Acto seguido fue Melchor quien se dirigió a los asistentes y su alocución fue otra de las novedades de esta cabalgata, ya que en gallego -idioma tradicionalmente excluido de esta celebración- afirmó que su camino se hizo mirando a la estrella de Oriente pero también a las nubes que se cernían sobre la ciudad.

"Llovió e hizo frío, pero los niños de A Coruña nunca nos fallan", proclamó el ayer portavoz de los tres reyes. El Gobierno local pretendió dar a la cabalgata un marcado carácter social y el discurso de Melchor siguió esa línea al manifestar que los pequeños "saben que no hay juguetes de niñas ni trabajos de niños", así como que los juegos "son mejores cuando se hacen todos juntos".

También apostó Melchor por la igualdad en el hogar al pedir a los niños que ayuden a sus padres y madres a realizar las tareas domésticas, así como que ayuden a aquellos que no sepan hacerlas. Pero el rey dejó además un hueco para el deportivismo que lleva en las venas al preguntar a los pequeños si conocían a Lucas Pérez y Álex Bergantiños, a lo que contestaron con rotundas afirmaciones, aunque tuvo mucha menos suerte al hacer lo mismo con la estrella femenina del fútbol, la también gallega Vero Boquete.

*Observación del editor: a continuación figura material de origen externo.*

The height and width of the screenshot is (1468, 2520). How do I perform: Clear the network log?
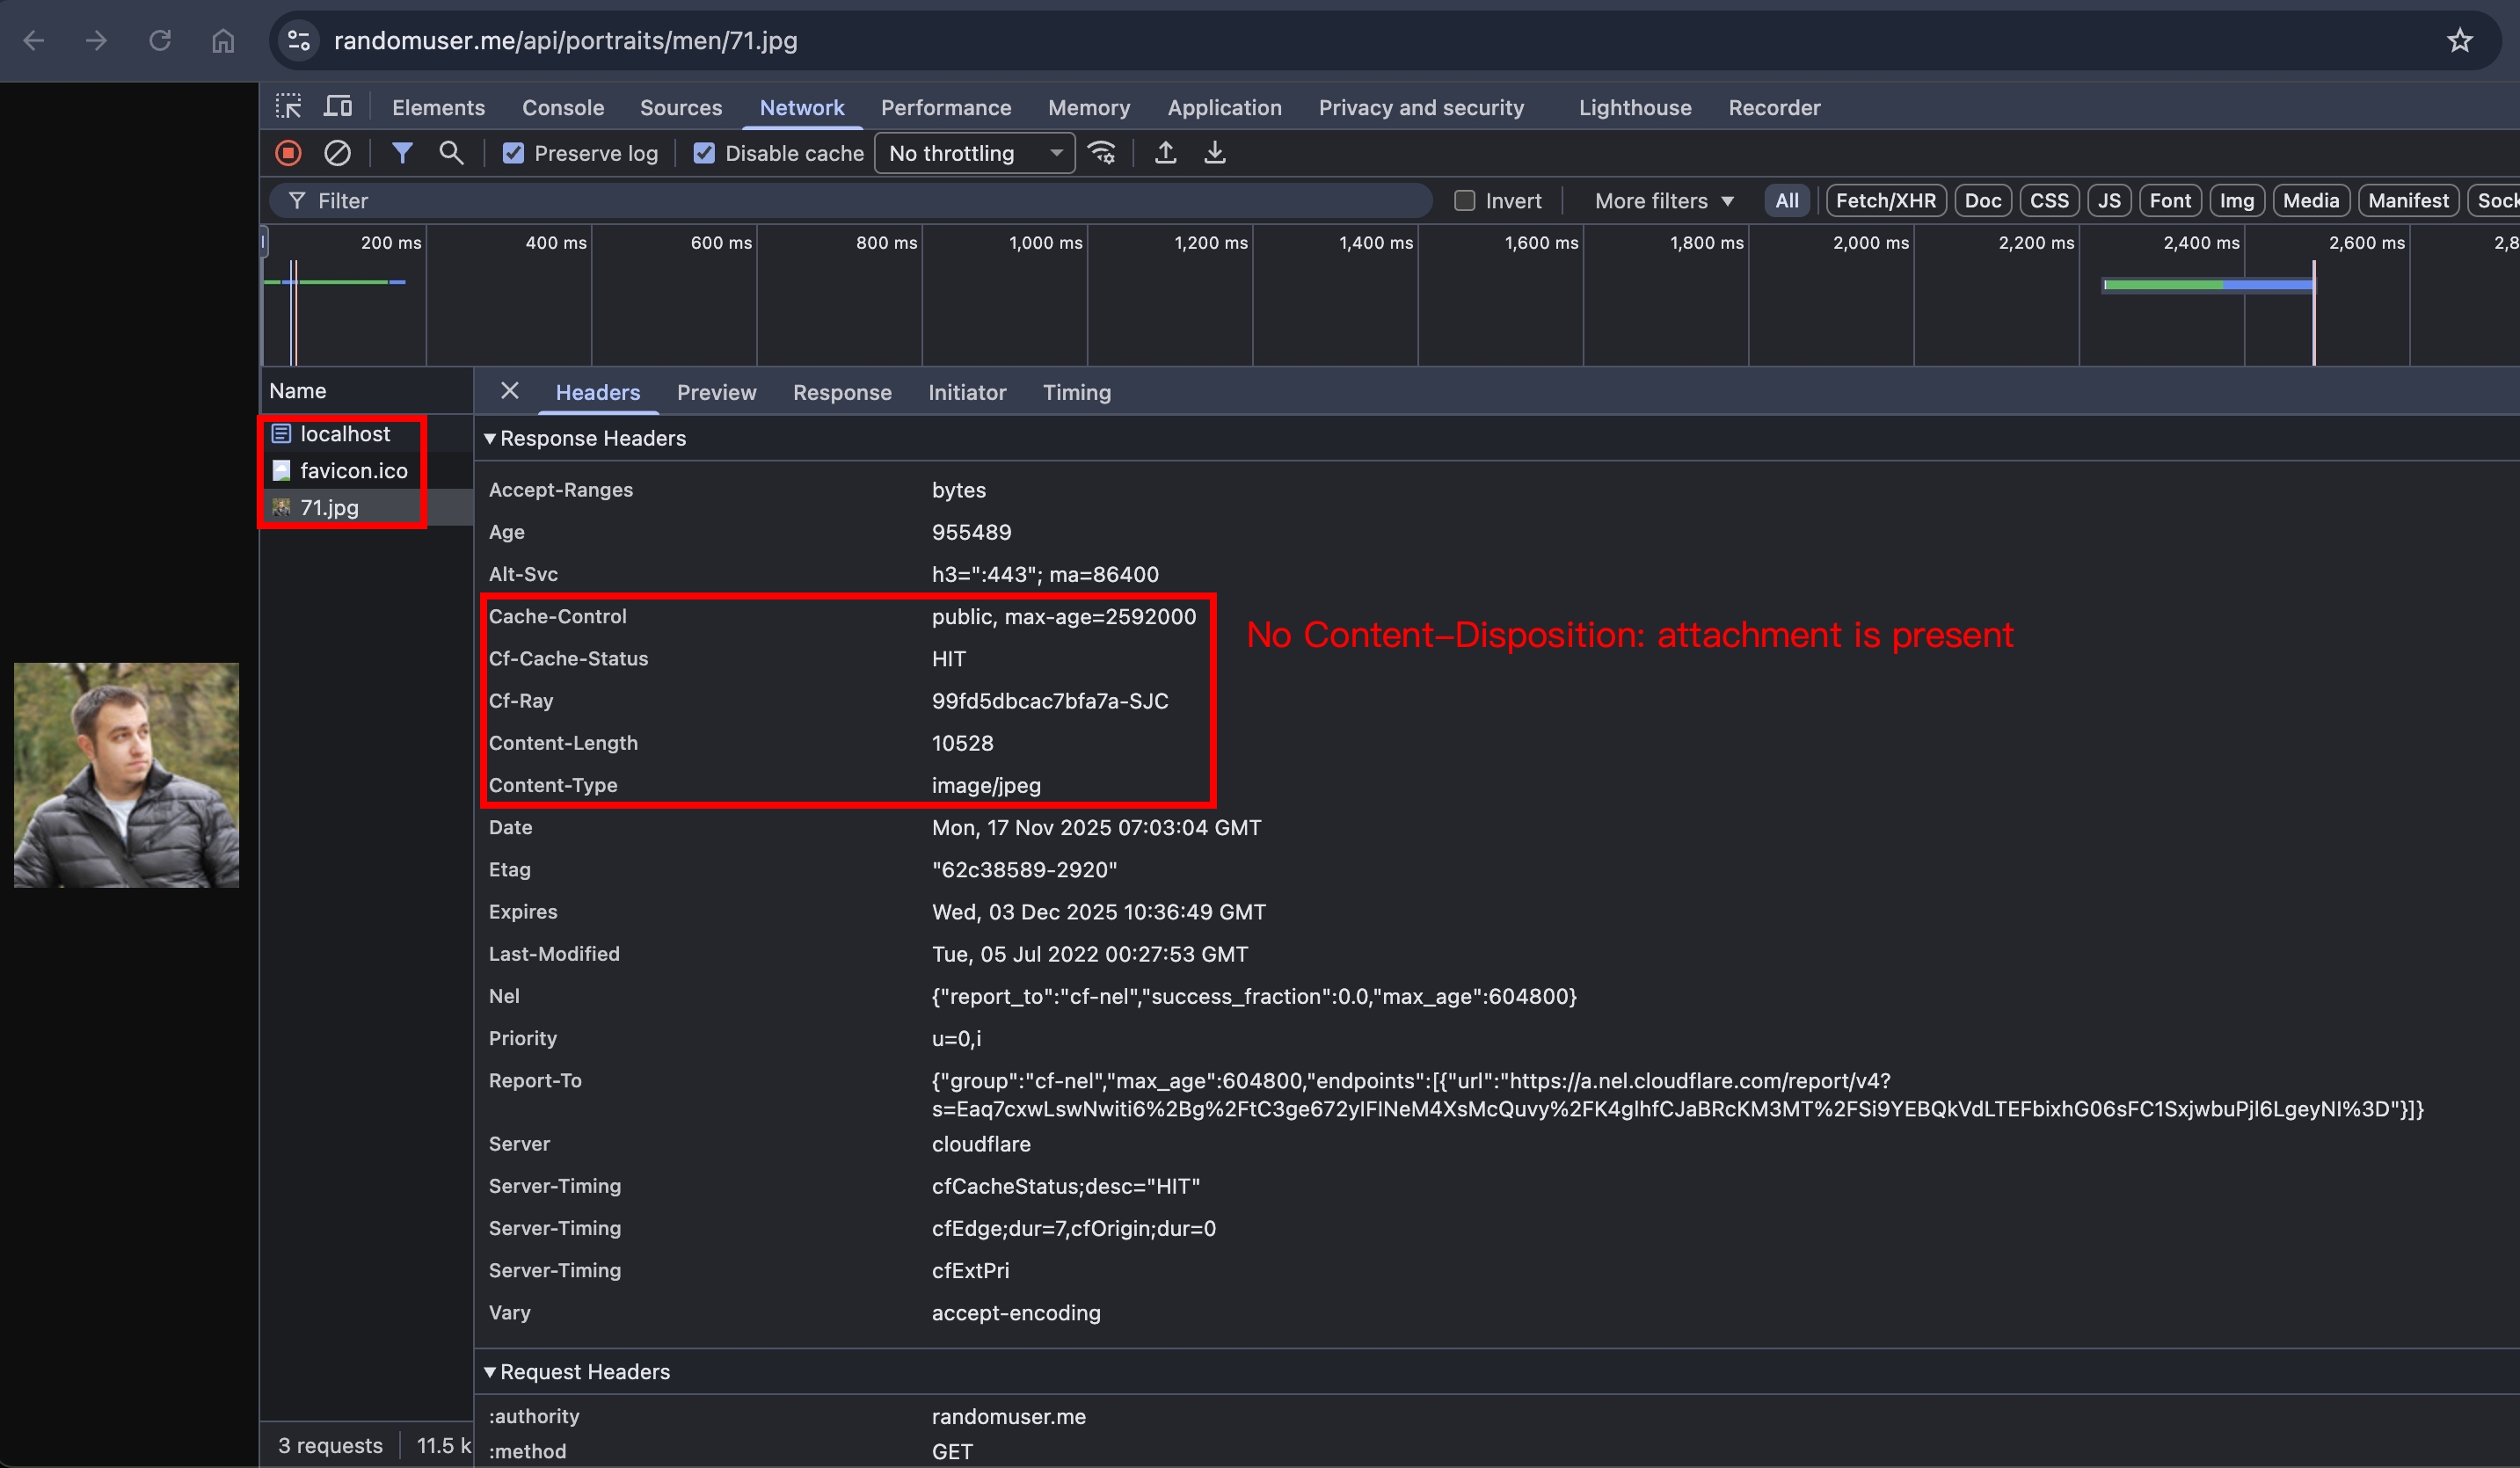click(x=337, y=153)
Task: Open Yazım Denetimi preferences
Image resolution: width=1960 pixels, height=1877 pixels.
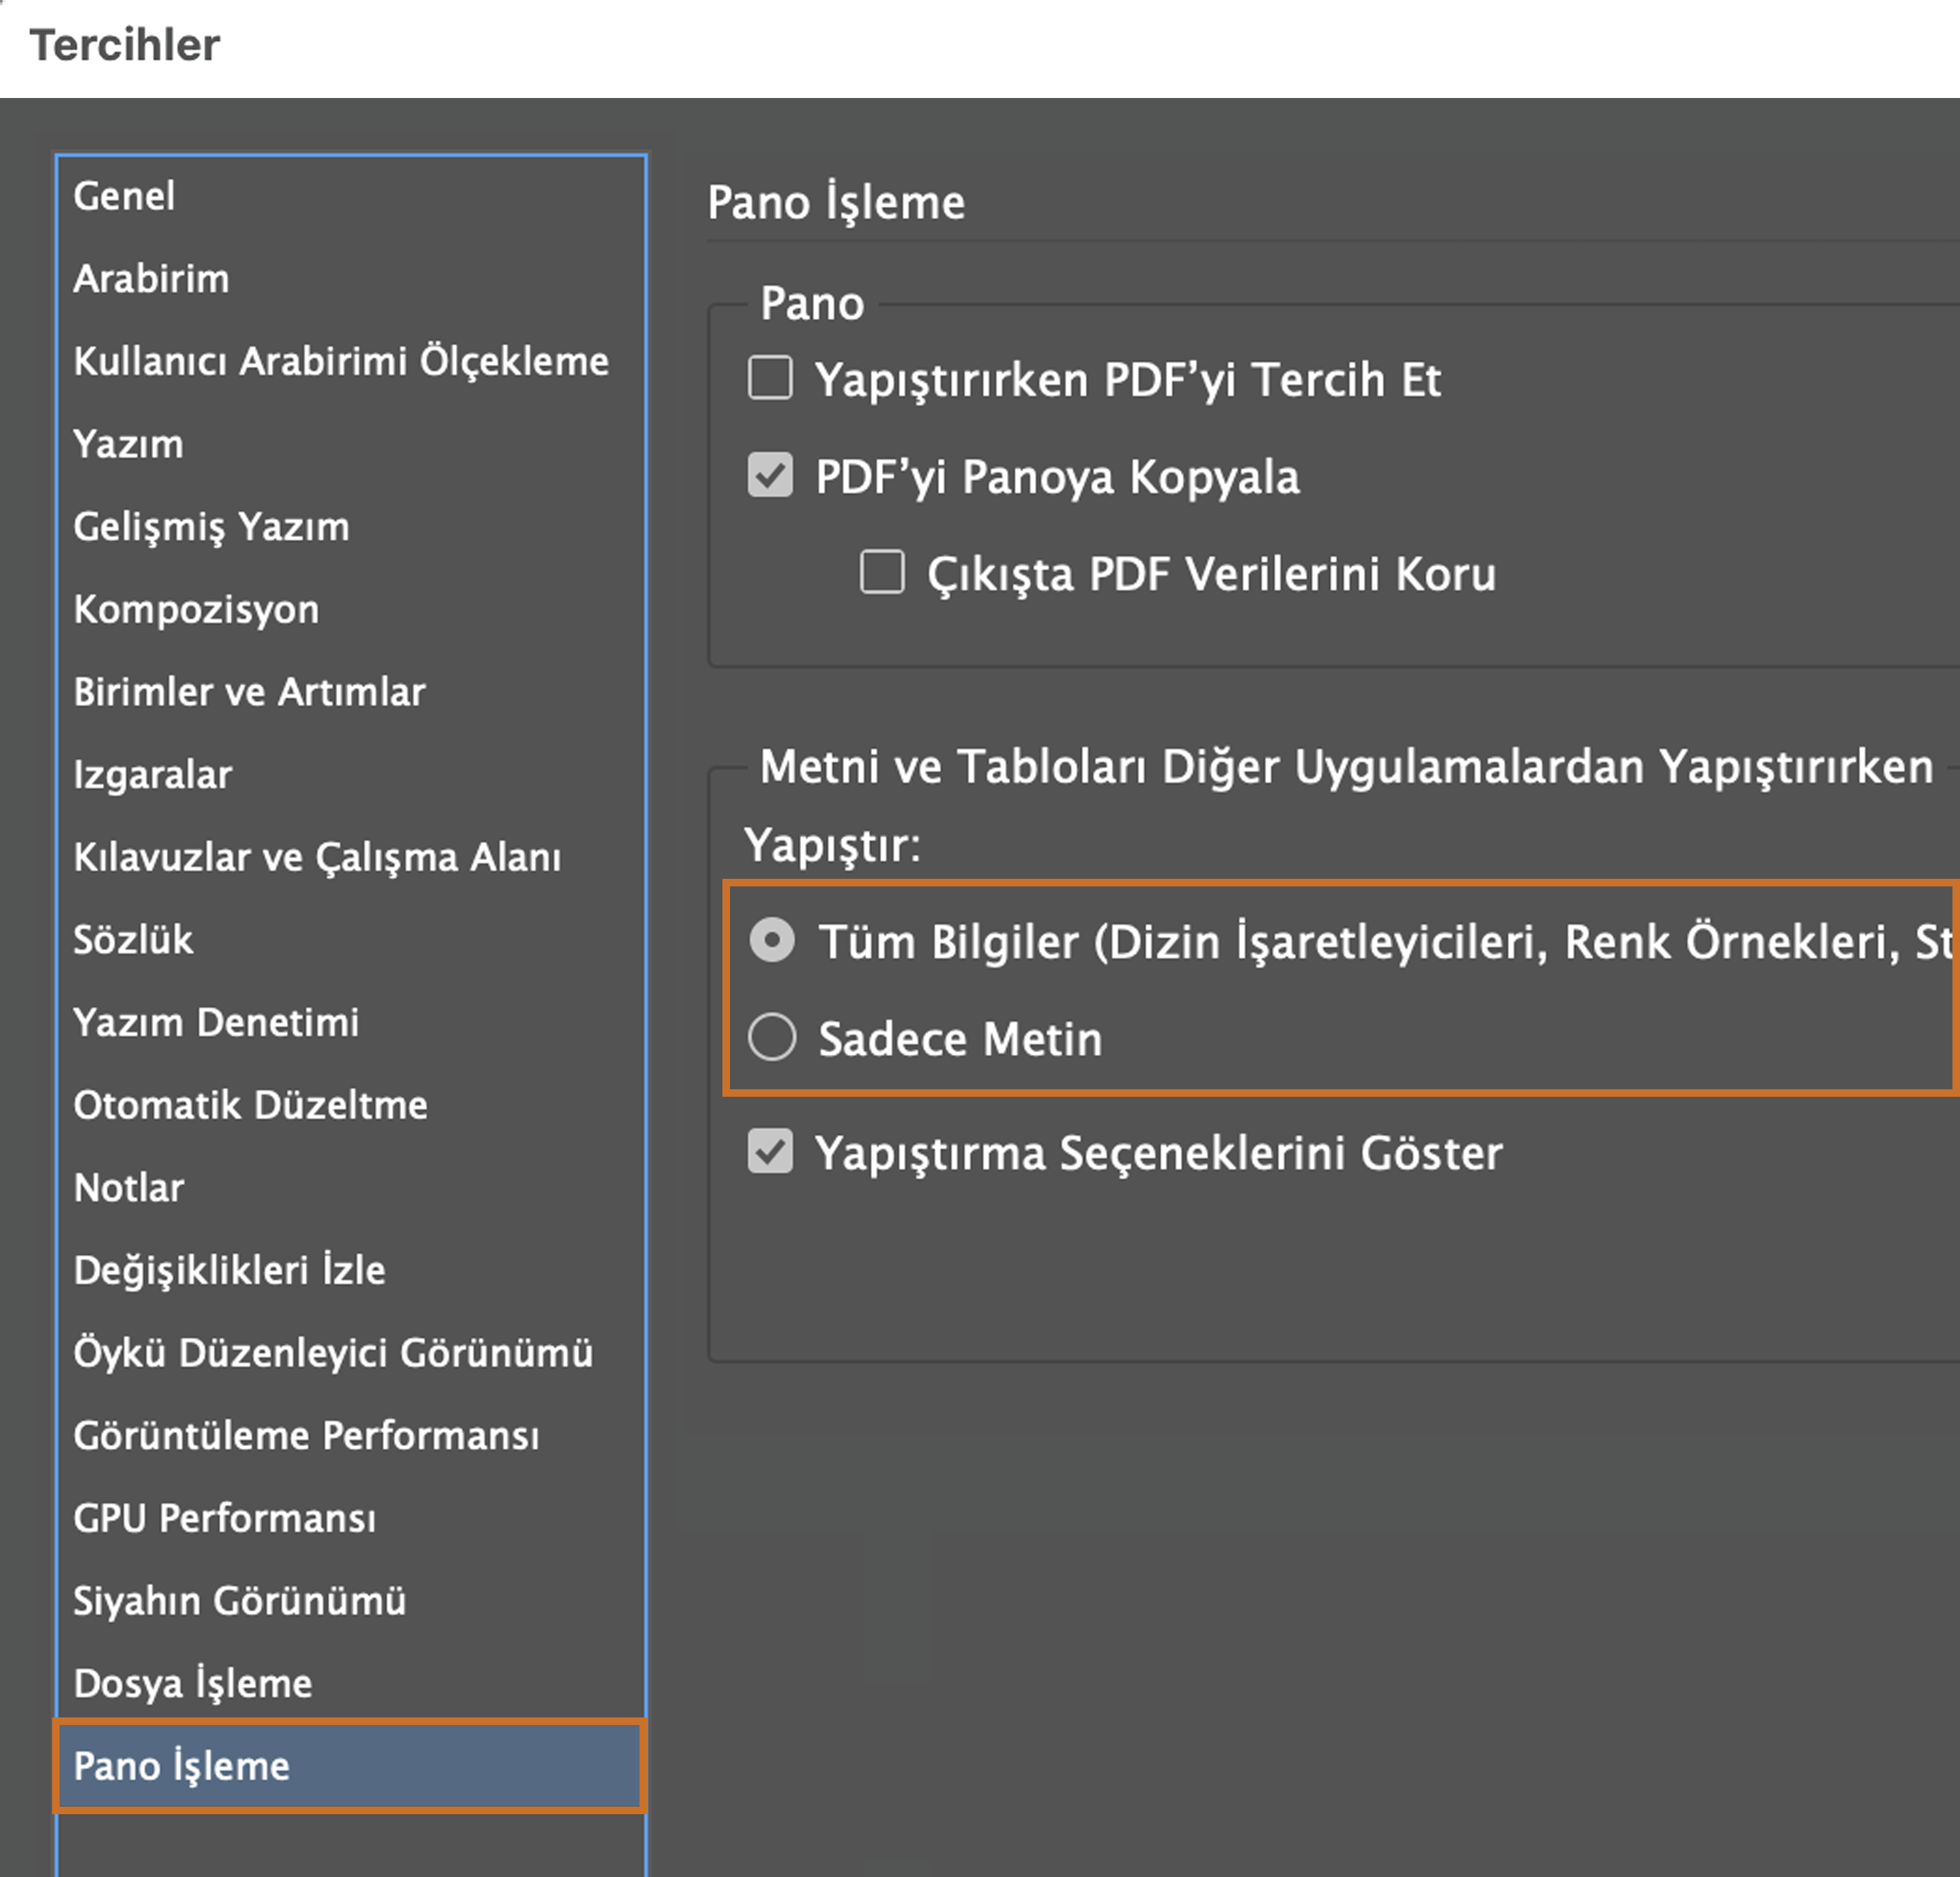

Las últimas palabras de Melchor fueron para reclamar a los infantes que sonrían siempre y que sigan siendo niños. El lanzamiento de confeti por dos cañones situados en la plaza pusieron el punto final al acto, al que siguió la actuación musical del grupo teatral Migallas en el escenario situado frente al Ayuntamiento. En ese momento había numeroso público en María Pita, pero a los pocos segundos de iniciarse el espectáculo la lluvia hizo de nuevo acto de presencia, lo que llevó a la mayoría de los espectadores a abandonar el lugar para tratar de guarecerse, lo que redujo de forma notable el número de asistentes a la función.